START PROVIDED ENTRIES

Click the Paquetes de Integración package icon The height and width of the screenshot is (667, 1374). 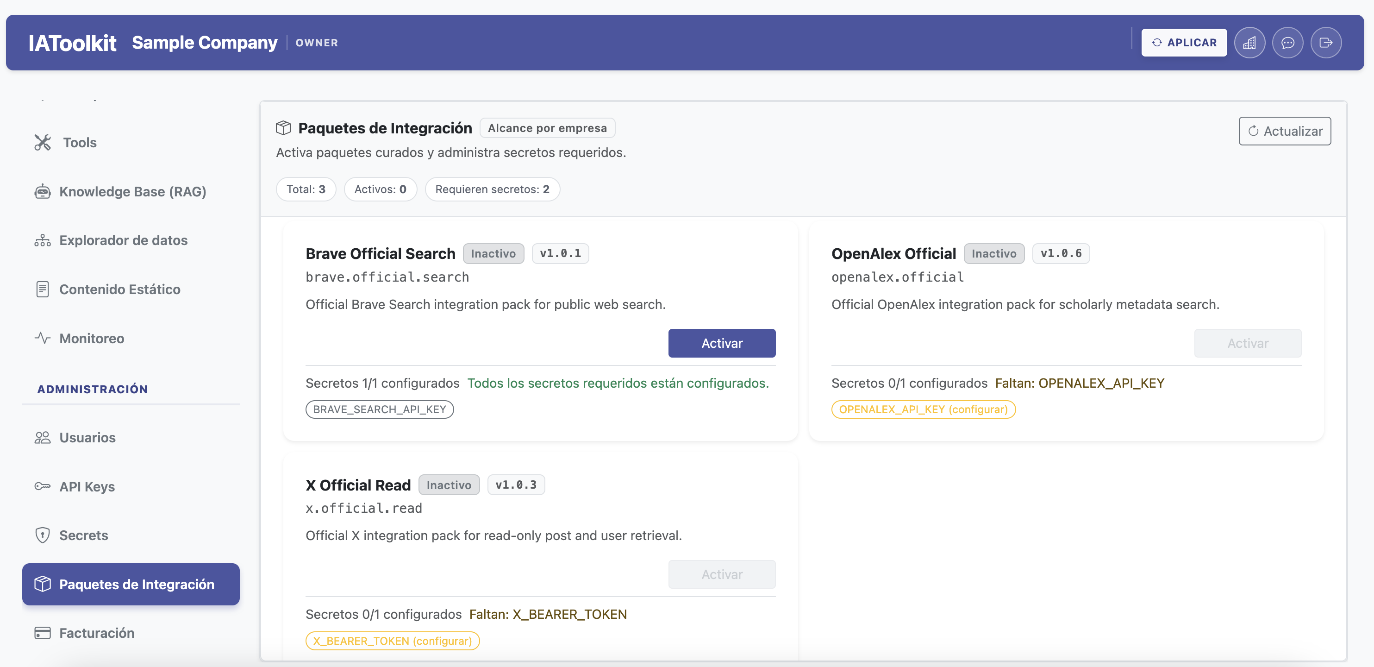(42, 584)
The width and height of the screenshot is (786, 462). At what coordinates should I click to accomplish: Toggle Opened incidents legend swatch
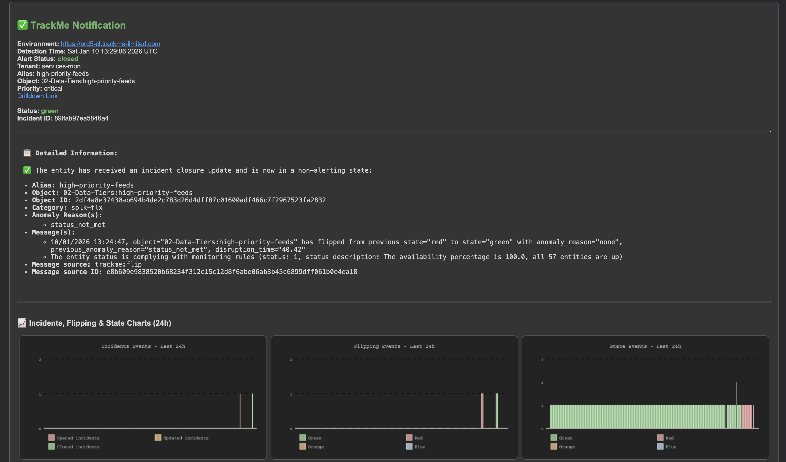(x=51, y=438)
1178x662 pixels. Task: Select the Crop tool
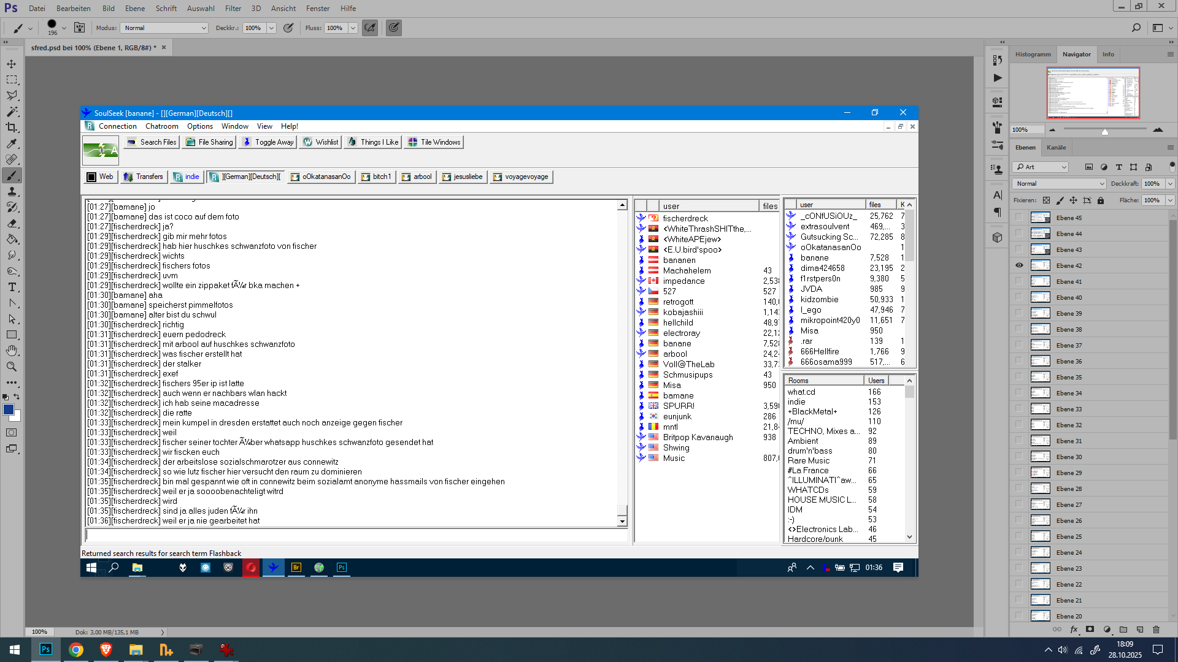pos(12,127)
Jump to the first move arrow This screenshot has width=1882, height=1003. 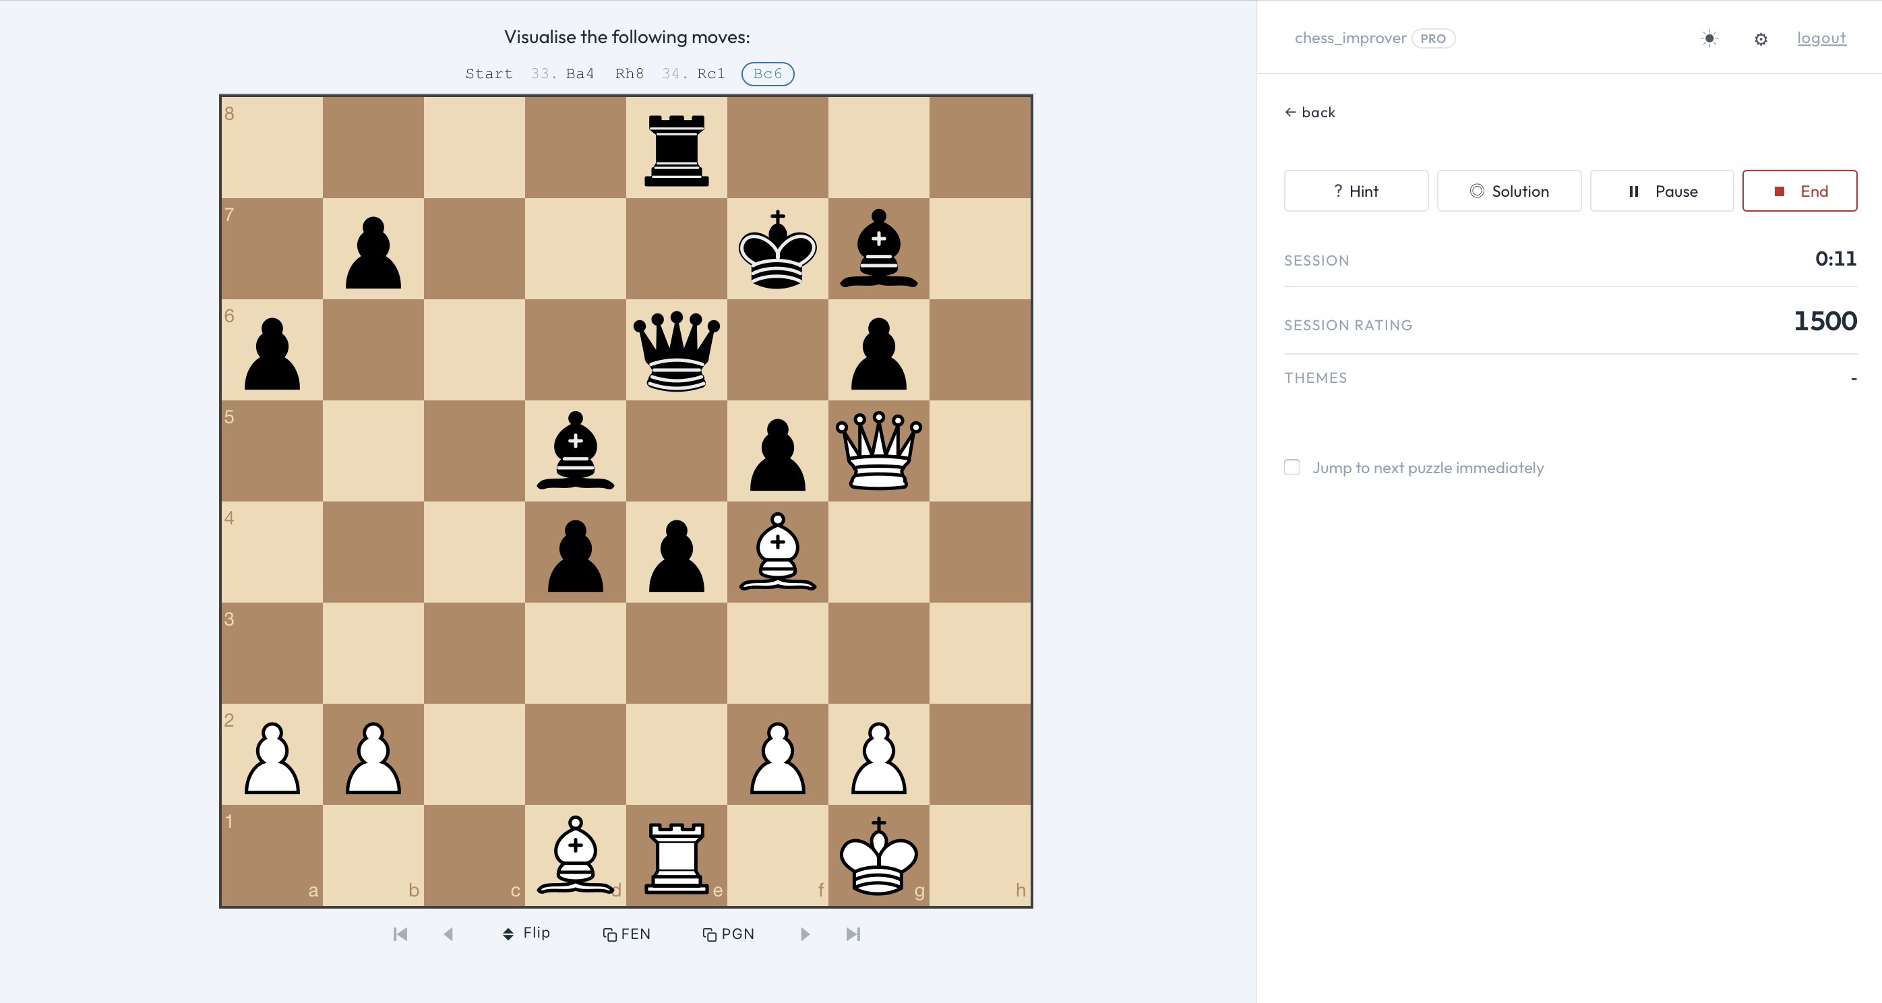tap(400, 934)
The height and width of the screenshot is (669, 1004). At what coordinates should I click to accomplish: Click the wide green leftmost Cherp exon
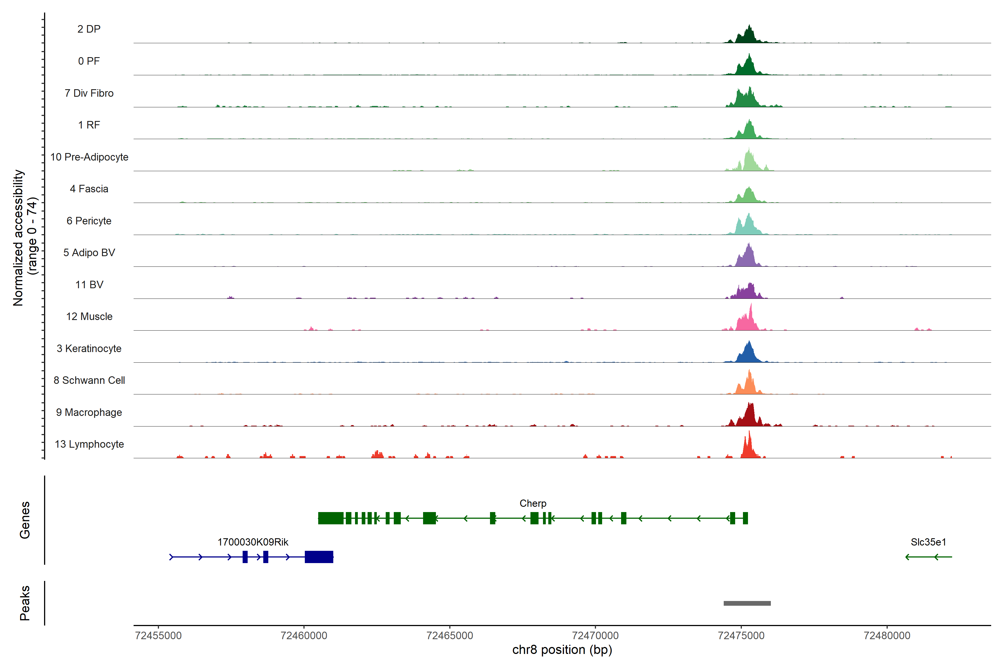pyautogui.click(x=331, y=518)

END PROVIDED ENTRIES

The copy you give must run from the line containing "The height and width of the screenshot is (669, 1004)." through the last line of the records, exactly, with the pictures left out.

EXERCISE RESULT >>
The height and width of the screenshot is (669, 1004). At what coordinates should I click to accomplish: Click the wide green leftmost Cherp exon
pyautogui.click(x=331, y=518)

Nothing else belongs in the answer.